To the foreign critic this ultimate tribute may seem perplexingly cheap and anticlimactic. That is, of course, due to the mistaken notion that we number some four score millions of Americans. As a matter of fact, we number our Americans on our ten fingers; the rest of us are merely citizens of the United States. Any one who will take a little pains with the alphabet may become a citizen; to become an American demands other talents. We are more than doubtful about Washington. Lowell said that Lincoln was the first American, but he forgot about Franklin. There have been one or two since Lincoln's time. From certain indications, it looks as if Mr. Roosevelt might turn out to be an American. Only the other day he sent us a message to this effect: "I know that the American people will agree that I could have acted in no other way than I did act." The American is a man of destiny. His word and deed flow inevitably out of the American character. On the one hand, he does a thing because it is right; on the other hand, the thing is right because he does it. Revising the thought of Henry V, we may say, Nice customs curtsy to great Americans.
II.
The point is strikingly illustrated by a story which Mark Twain tells on himself in one of the chapters of his autobiography. It was in 1877, before a company including all the leading geniuses of New England, banqueting in honor of Whittier's birthday. When Mark Twain's turn came, he rose and entered upon a fictitious "reminiscence." Out in southern California he had knocked at a miner's cabin and announced himself as a literary man. The miner replied with marked ill-humor that he had just got rid of three of them, "Mr. Longfellow, Mr. Emerson, Mr. Oliver Wendell Holmes -- consound the lot. . . . Mr. Emerson was a seedy little bit of a chap, red headed; Mr. Holmes was as fat as a balloon; he weighed as much as three hundred, and had double chins all the way down to his stomach. Mr. Longfellow was built like a prizefighter. . . . They had been drinking, I could see that." And so on.

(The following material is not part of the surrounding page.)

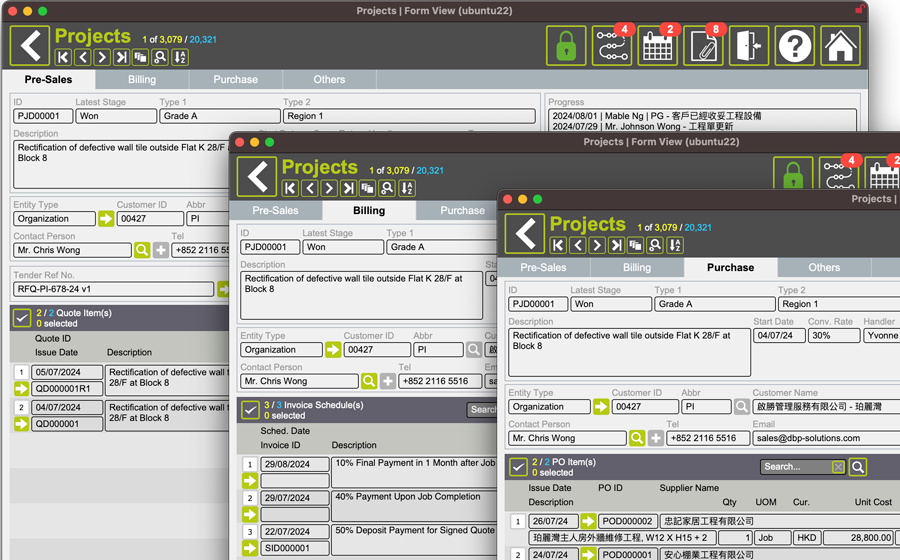Click the find record icon in the Billing window
This screenshot has width=900, height=560.
click(387, 188)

At the words "consound the lot," Twain had expected a peal of laughter, but to his amazement "the expression of interest in the faces turned to a sort of black frost." The whole story was a dismal failure; it was years before the author recovered from the shame of it. Speaking as a mere reader of Lamb, Jane Austen, Thackeray, O.W. Holmes, I am not in the least surprised at the New England frost. I know very well that Congreve or Addison or George Meredith would have agreed with the New England geniuses that Mark Twain's reminiscence was a piece of crude, heavy, intellectual horse-play -- an impudent affront offered to Puritan aristocracy by a rough-handed plebian jester from Missouri. But hear Mark Twain thirty years later:
I have read it twice, and unless I am an idiot, it hasn't a single defect in it from the first word to the last. It is just as good as can be. It is smart; it is saturated with humor. There isn't a suggestion of coarseness or vulgarity in it anywhere. What could have been the matter with that house? . . . If I had those beloved and revered old literary immortals back here . . . I would melt them till they'd run all over that stage!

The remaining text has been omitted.